--- Data shown ---
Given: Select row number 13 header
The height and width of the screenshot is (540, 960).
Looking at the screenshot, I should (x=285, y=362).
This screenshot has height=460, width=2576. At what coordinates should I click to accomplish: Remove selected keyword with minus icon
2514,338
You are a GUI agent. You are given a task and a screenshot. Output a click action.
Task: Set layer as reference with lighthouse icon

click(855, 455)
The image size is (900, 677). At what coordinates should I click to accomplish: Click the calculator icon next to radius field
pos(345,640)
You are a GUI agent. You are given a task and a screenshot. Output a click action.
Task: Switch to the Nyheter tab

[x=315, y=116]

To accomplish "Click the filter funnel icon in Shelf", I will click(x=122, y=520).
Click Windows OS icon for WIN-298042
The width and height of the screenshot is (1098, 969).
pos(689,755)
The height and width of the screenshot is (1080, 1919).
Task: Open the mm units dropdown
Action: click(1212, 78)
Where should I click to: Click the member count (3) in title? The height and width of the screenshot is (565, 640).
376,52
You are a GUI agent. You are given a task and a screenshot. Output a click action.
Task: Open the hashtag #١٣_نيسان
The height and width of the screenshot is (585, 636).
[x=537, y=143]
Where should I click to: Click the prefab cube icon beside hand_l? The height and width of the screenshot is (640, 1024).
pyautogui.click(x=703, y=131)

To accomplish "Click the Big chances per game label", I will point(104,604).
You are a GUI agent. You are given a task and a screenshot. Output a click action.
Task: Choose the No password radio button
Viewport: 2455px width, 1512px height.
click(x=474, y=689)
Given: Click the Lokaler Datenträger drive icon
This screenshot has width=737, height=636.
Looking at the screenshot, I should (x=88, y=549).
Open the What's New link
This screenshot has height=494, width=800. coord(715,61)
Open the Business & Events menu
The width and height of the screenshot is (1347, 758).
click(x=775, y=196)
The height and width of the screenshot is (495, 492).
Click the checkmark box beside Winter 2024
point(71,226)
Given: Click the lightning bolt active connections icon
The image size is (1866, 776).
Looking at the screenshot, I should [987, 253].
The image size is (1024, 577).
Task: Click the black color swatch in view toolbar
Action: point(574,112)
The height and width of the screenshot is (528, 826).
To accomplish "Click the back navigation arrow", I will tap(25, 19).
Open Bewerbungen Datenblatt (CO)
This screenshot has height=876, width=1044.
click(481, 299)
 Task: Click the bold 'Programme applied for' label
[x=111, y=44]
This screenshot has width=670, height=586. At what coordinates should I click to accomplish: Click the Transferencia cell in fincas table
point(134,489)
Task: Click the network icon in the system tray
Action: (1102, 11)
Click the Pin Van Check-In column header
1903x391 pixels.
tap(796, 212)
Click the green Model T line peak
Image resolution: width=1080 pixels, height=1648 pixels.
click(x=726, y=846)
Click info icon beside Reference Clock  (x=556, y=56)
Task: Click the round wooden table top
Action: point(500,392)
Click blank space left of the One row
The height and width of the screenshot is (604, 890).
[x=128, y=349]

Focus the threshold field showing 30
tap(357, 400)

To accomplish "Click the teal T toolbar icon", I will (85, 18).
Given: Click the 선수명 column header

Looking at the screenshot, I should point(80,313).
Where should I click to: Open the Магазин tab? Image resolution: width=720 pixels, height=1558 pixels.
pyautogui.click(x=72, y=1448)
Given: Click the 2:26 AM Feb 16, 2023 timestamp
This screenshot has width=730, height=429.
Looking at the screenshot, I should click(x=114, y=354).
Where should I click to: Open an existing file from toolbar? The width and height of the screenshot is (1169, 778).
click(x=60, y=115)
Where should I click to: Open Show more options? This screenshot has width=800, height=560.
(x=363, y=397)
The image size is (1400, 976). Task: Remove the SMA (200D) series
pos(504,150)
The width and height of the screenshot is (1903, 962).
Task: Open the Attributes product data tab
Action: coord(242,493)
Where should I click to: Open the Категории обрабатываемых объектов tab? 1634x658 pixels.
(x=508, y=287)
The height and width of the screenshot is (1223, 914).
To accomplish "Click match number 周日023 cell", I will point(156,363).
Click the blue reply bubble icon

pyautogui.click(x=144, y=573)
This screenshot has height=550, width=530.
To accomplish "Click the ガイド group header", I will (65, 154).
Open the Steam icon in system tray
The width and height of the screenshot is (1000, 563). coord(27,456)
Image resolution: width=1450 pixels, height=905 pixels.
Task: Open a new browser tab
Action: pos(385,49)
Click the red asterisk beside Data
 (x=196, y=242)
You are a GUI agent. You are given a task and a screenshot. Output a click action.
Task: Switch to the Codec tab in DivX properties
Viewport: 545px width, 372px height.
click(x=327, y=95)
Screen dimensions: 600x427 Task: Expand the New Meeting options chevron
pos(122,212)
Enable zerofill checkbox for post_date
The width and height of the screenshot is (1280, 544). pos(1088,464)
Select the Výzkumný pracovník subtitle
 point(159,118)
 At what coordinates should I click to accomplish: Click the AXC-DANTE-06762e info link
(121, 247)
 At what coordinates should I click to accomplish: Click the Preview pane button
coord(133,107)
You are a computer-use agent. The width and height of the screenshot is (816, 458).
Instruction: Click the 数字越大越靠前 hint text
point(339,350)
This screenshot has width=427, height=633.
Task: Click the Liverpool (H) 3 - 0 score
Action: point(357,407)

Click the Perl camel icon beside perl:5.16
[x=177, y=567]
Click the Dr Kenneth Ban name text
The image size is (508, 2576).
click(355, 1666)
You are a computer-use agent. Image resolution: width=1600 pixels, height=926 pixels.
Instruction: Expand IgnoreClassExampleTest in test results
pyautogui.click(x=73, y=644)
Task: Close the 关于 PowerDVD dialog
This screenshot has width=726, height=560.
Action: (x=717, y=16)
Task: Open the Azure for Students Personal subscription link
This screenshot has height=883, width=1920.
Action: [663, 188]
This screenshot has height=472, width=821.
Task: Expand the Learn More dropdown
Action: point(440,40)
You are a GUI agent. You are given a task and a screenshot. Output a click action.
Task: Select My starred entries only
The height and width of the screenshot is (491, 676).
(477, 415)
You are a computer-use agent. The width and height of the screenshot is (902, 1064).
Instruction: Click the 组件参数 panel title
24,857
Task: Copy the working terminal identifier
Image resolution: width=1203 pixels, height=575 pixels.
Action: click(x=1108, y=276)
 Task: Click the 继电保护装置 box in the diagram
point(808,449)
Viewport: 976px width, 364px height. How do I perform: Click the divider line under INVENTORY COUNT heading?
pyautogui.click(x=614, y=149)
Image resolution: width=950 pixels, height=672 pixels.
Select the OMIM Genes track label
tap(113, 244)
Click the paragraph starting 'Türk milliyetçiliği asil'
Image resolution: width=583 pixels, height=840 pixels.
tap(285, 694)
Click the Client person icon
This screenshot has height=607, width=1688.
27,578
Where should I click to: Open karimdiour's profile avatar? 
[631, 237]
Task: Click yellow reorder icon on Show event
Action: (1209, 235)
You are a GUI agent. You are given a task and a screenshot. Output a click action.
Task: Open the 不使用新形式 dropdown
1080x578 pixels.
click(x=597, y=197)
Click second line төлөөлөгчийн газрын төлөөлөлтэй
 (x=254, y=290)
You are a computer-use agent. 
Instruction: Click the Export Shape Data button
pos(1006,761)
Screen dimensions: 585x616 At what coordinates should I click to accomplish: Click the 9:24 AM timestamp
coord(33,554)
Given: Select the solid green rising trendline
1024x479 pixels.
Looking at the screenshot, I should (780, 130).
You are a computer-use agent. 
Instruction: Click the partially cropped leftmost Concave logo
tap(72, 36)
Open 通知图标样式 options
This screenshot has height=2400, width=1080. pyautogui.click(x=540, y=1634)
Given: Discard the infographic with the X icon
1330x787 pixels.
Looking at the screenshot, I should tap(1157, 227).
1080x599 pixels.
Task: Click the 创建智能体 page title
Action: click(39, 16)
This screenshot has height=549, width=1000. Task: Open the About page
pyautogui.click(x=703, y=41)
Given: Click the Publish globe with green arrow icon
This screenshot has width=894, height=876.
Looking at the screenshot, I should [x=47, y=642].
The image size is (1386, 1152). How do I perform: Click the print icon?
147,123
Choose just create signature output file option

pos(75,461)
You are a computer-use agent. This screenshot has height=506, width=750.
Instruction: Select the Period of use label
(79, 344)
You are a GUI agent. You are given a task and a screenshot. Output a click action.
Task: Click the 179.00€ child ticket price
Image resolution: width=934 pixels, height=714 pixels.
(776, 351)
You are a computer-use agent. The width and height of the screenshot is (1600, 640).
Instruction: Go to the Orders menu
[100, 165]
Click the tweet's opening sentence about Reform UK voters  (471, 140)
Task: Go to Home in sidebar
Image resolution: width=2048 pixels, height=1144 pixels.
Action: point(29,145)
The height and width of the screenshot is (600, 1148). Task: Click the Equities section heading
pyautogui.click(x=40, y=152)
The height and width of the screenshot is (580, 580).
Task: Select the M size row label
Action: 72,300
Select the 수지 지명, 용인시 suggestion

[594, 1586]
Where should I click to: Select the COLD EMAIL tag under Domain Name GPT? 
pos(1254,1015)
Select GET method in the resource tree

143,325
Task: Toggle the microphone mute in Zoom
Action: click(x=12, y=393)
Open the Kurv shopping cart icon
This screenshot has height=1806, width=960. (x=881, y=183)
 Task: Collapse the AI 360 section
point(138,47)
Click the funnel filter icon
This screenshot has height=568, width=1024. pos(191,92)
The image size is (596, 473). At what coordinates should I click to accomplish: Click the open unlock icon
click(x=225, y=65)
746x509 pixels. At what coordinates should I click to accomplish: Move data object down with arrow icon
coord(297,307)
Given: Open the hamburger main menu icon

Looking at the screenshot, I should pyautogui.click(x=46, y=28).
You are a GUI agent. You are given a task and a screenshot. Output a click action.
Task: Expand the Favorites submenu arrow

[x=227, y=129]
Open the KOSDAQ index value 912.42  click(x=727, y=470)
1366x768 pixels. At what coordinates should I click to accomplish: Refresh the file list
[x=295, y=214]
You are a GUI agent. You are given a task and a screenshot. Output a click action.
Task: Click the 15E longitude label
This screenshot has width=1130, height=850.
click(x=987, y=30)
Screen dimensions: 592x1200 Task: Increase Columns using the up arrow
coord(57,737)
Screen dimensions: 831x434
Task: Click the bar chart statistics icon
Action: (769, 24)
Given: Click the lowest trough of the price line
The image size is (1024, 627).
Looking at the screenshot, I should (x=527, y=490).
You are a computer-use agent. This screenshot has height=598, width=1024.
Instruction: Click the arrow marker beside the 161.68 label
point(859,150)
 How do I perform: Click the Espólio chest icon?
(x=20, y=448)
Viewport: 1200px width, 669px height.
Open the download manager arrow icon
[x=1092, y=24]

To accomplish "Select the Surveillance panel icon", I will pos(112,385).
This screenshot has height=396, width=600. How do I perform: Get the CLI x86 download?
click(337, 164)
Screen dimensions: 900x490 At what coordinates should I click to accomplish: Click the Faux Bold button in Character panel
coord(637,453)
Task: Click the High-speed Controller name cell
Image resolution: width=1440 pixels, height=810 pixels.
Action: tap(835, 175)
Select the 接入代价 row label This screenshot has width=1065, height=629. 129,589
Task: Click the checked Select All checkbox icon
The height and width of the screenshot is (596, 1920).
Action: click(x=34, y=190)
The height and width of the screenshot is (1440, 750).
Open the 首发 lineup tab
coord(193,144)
---
■ **Task details**: Here the output must be the lines above from the line with "Task: Click the 179.00€ child ticket price" to the line with "Task: Go to Home in sidebar", both included, duplicated word for word and nothing else.

■ **Solution**:
Task: Click the 179.00€ child ticket price
Image resolution: width=934 pixels, height=714 pixels.
(776, 351)
You are a computer-use agent. The width and height of the screenshot is (1600, 640).
Instruction: Go to the Orders menu
[100, 165]
Click the tweet's opening sentence about Reform UK voters  (471, 140)
Task: Go to Home in sidebar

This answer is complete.